Task requirements:
(1) Answer these questions using the text on the medical marijuana oversight bill:
(a) Within which department does the bill create the Division of Marijuana Control?
(b) To whom will the Superintendent of Marijuana Control report?
(c) According to the Legislative Service Commission, what would BOP do with patient and caregiver applications it keeps receiving after the transfer?
(2) Carry on the text on the medical marijuana oversight bill, starting after its last sentence.

Extracted text:
--------------------

First, the bill consolidates oversight of the Medical Marijuana Control Program (“MMCP”) within the Division of Marijuana Control (“DMC”), which the bill creates within the Department of Commerce (“DOC”). To oversee the DMC, the bill establishes a Superintendent of Marijuana Control who will report to the Director of the DOC. Currently, COM and the State Board of Pharmacy (“BOP”) split primary oversight of the MMCP, with COM being responsible for licensing and oversight of cultivators, processors, and testing laboratories and BOP being responsible for licensing and oversight of medical marijuana patients, caregivers, and dispensaries. Accordingly, the bill transfers all assets, liabilities, and obligations of COM and BOP related to medical marijuana to DMC, and personnel from both agencies engaged in MMCP regulatory duties will similarly transfer to the DMC. The bill requires the transfers to be completed no later than December 31, 2023. (Note that the State Medical Board’s oversight of physicians recommending medical marijuana and adding new qualifying medical conditions will remain intact.)
Second, until the formal transfer of authority occurs, BOP and COM retain their respective marijuana licensing and oversight responsibilities. Persons seeking registration as a medical marijuana patient or caregiver must apply to BOP until the 180th day following the effective date of the bill’s changes (i.e., December 30, 2023). After that date, such applications must be submitted to DMC. According to the state’s Legislative Service Commission (“LSC”), the BOP will continue receiving applications for patient and caregiver registrations for at least three months after the MMCP is fully transferred to DMC. Per LSC, BOP would send those applications to DMC for processing. The bill specifies that medical marijuana licenses and registrations issued by BOP and COM remain in effect for the remainder of their term. Suppose a license or registration expires before the program transfer is complete. In that case, the original issuer (BOP or COM) may renew it under the law as it existed before the bill’s effective date (October 1, 2023).

--------------------

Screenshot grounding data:
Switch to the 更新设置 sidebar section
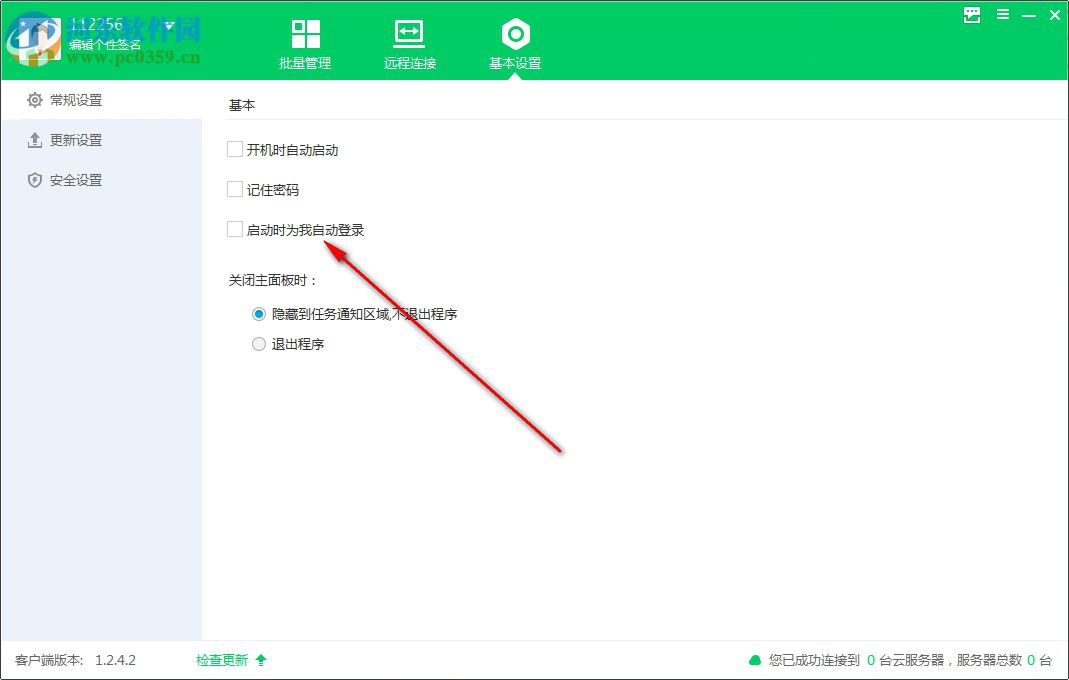(x=73, y=140)
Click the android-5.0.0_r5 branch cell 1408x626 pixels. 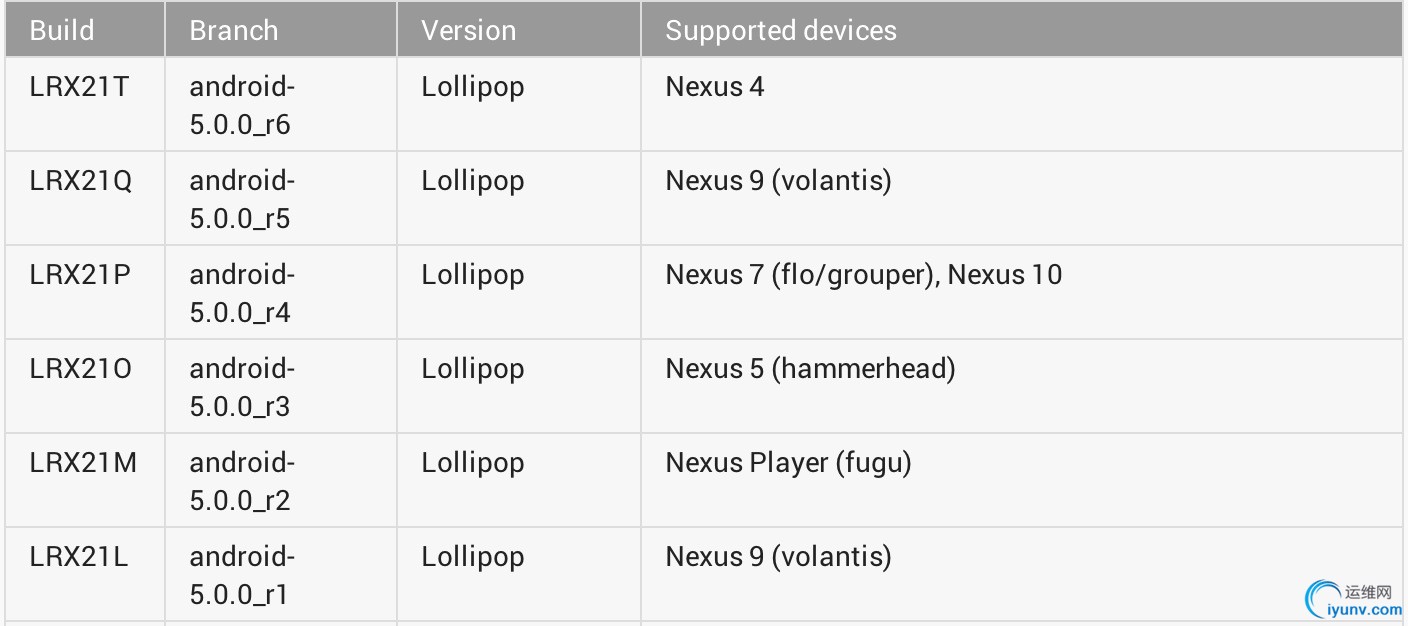pyautogui.click(x=241, y=200)
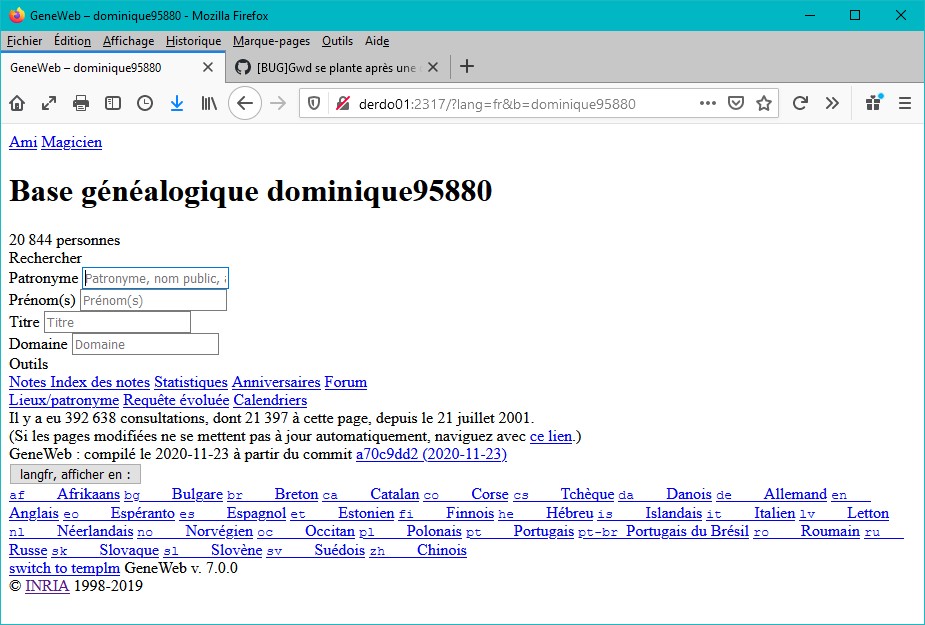Screen dimensions: 925x625
Task: Click the Patronyme search field
Action: pos(154,278)
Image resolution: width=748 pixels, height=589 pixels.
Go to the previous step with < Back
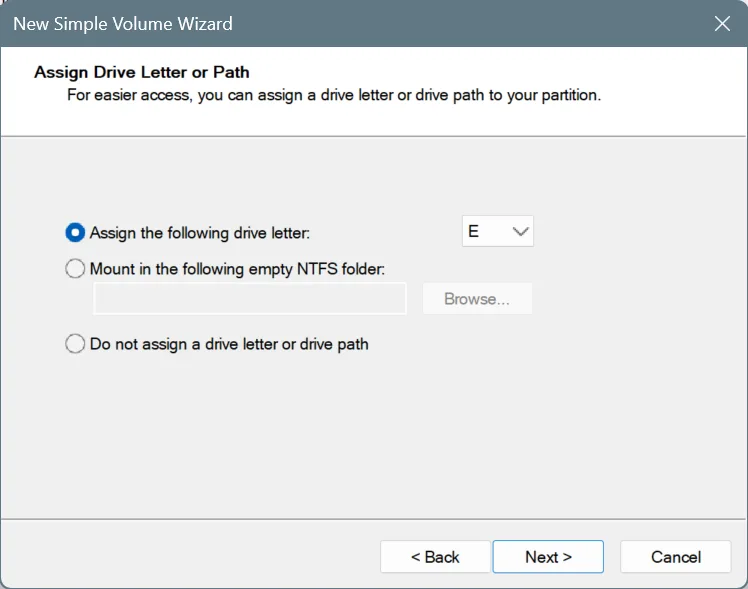click(435, 557)
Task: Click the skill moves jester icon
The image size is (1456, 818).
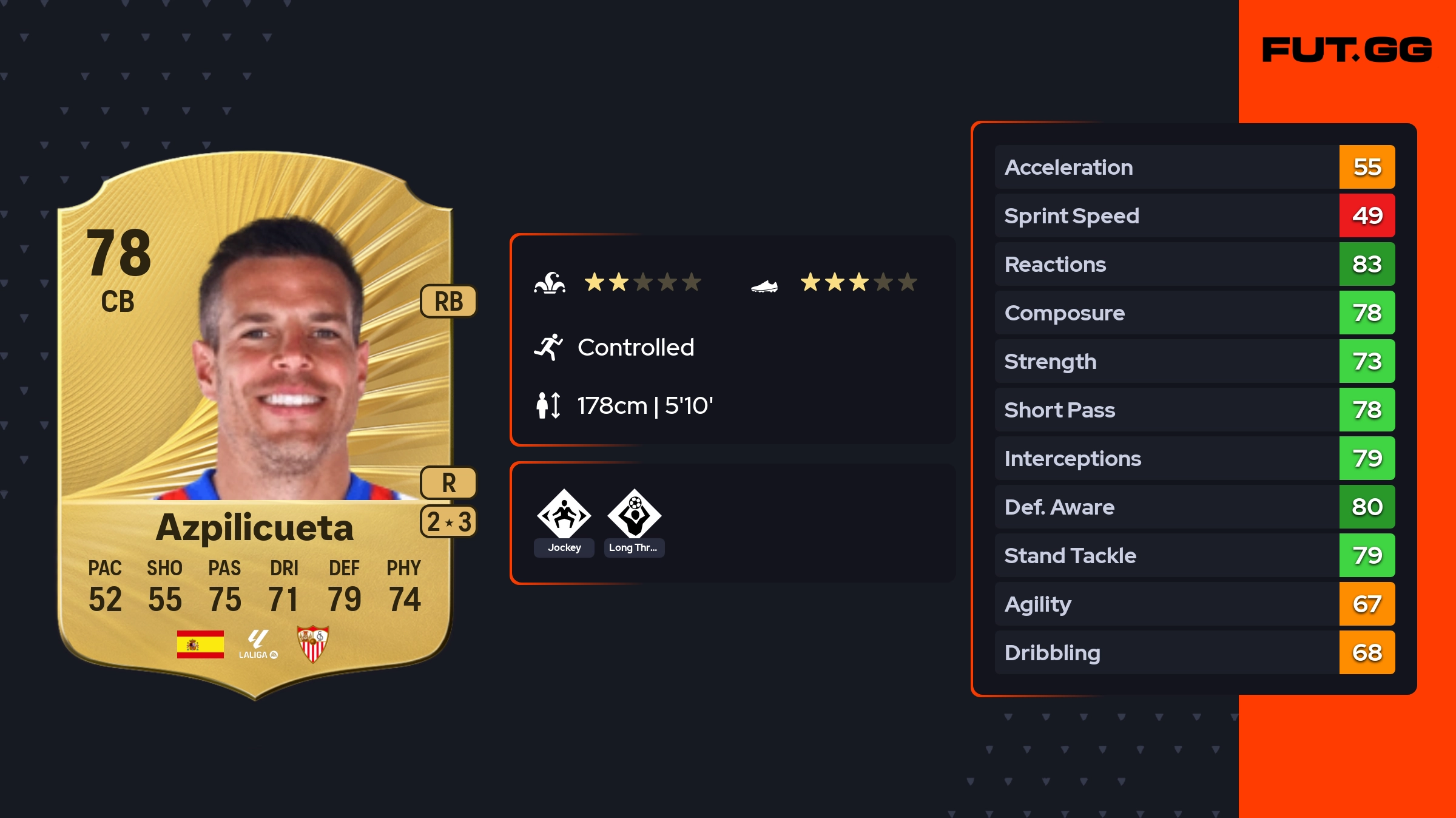Action: pyautogui.click(x=550, y=283)
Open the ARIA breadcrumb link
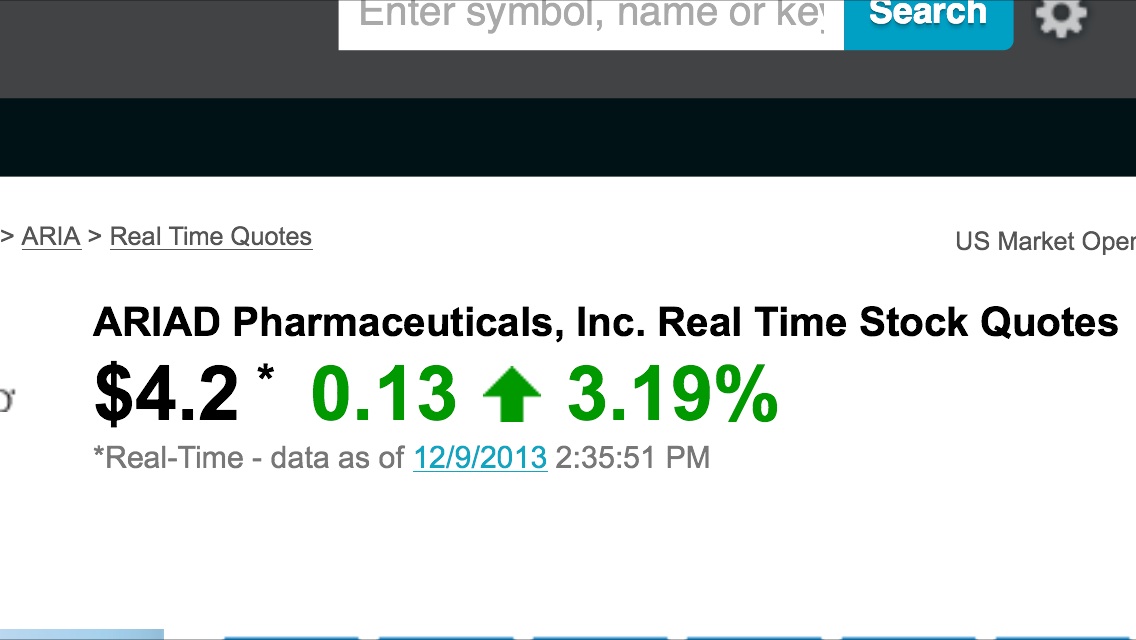Screen dimensions: 1136x640 (x=51, y=237)
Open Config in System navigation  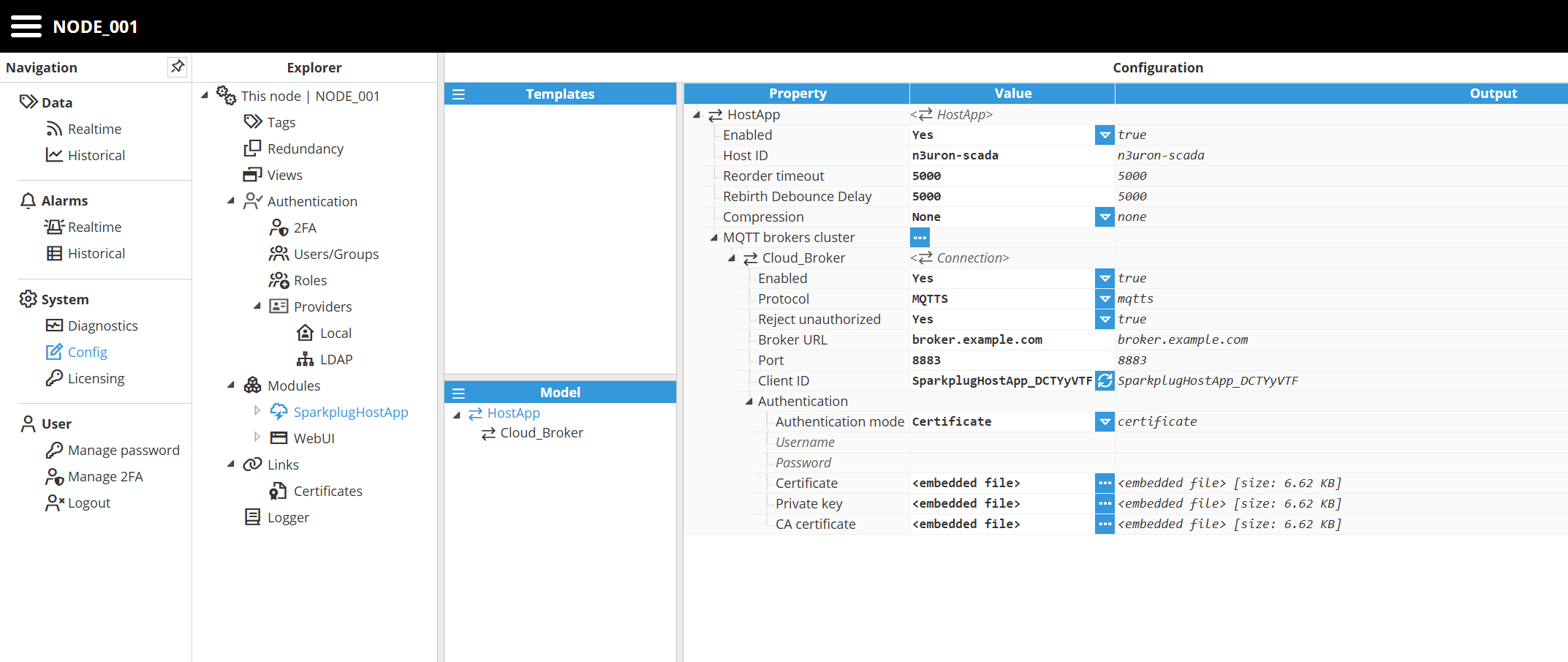pyautogui.click(x=87, y=352)
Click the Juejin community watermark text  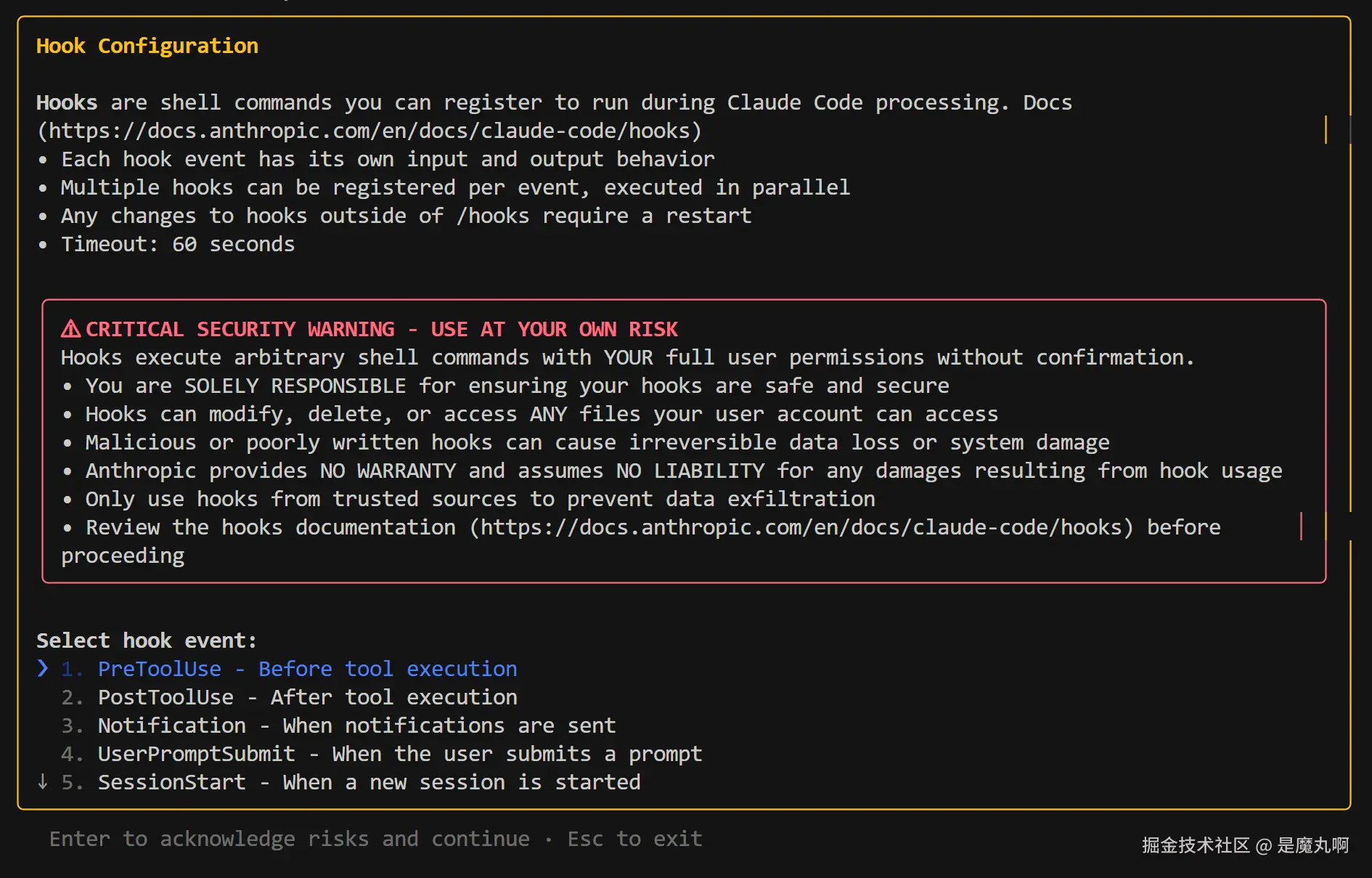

--------------------

Set of answers:
(1)
(a) The Department of Commerce.
(b) The Director of the Department of Commerce.
(c) BOP would send them to the DMC for processing.

(2)
Third, forms of medical marijuana previously approved by BOP remain approved unless DMC later revokes the approval.
Fourth, DMC is required to adopt rules, standards, and procedures for the MMCP. The topics of those rules closely mirror those mandated for COM and BOP under current law. COM and BOP rules continue in effect unless they are repealed or amended by DMC. However, the bill requires DMC to review and propose revisions to the BOP rules concerning medical marijuana retail dispensaries no later than March 1, 2024.
Fifth, the bill included uncodified language to extend a provisional dispensary license (PDL) awarded in 2022 during RFA2 until December 31, 2023 if the PDL awardee has not yet obtained a certificate of operation notwithstanding BOP Rule 3796:6-2-04(L). That rule required PDL awardees to obtain a certificate of operation within 270 days of the PDL award.
Finally, the Coalition to Regulate Marijuana Like Alcohol – the group behind an effort to legalize the recreational use of marijuana – submitted over 222,000 signatures to the Ohio Secretary of State in its bid to place an initiated statute on the ballot in November. To qualify, 124,046 of those signatures must be validated by election officials as registered voters from at least 44 counties by July 20, 2023.
Marijuana, whether for medical or recreational use, remains a Schedule I controlled substance under the U.S. Controlled Substances Act.